Exercise prompt: Transcribe the material from its first line onward, ending with the line that contains "You are a GUI" and adding nothing beyond it.
________________________________________
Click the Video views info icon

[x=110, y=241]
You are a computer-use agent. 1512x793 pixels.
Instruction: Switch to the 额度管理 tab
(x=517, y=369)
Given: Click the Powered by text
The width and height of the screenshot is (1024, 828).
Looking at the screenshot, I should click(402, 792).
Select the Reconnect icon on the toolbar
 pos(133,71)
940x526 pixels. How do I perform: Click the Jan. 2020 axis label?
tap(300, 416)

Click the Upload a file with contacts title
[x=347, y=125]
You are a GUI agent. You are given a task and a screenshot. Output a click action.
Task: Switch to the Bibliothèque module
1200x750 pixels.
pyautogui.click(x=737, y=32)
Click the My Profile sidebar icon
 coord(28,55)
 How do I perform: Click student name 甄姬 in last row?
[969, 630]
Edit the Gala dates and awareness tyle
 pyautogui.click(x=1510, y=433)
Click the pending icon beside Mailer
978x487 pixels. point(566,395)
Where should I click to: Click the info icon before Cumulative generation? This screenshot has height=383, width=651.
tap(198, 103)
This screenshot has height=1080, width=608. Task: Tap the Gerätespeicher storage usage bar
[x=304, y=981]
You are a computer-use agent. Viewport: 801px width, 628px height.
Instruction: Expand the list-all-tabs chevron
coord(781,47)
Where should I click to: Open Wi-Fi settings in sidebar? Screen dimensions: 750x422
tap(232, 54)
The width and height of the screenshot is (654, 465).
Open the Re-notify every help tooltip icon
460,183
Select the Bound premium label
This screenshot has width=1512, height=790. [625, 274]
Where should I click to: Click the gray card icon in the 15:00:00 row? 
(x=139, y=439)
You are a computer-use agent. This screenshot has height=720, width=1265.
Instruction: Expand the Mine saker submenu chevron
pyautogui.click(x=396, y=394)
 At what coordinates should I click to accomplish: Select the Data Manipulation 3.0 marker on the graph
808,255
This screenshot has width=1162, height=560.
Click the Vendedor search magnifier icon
________________________________________
Your response:
Click the Video views info icon

[x=110, y=241]
You are a computer-use agent. 1512x793 pixels.
Instruction: Switch to the 额度管理 tab
(x=517, y=369)
Given: Click the Powered by text
The width and height of the screenshot is (1024, 828).
Looking at the screenshot, I should click(402, 792).
Select the Reconnect icon on the toolbar
 pos(133,71)
940x526 pixels. How do I perform: Click the Jan. 2020 axis label?
tap(300, 416)

Click the Upload a file with contacts title
[x=347, y=125]
You are a GUI agent. You are given a task and a screenshot. Output a click action.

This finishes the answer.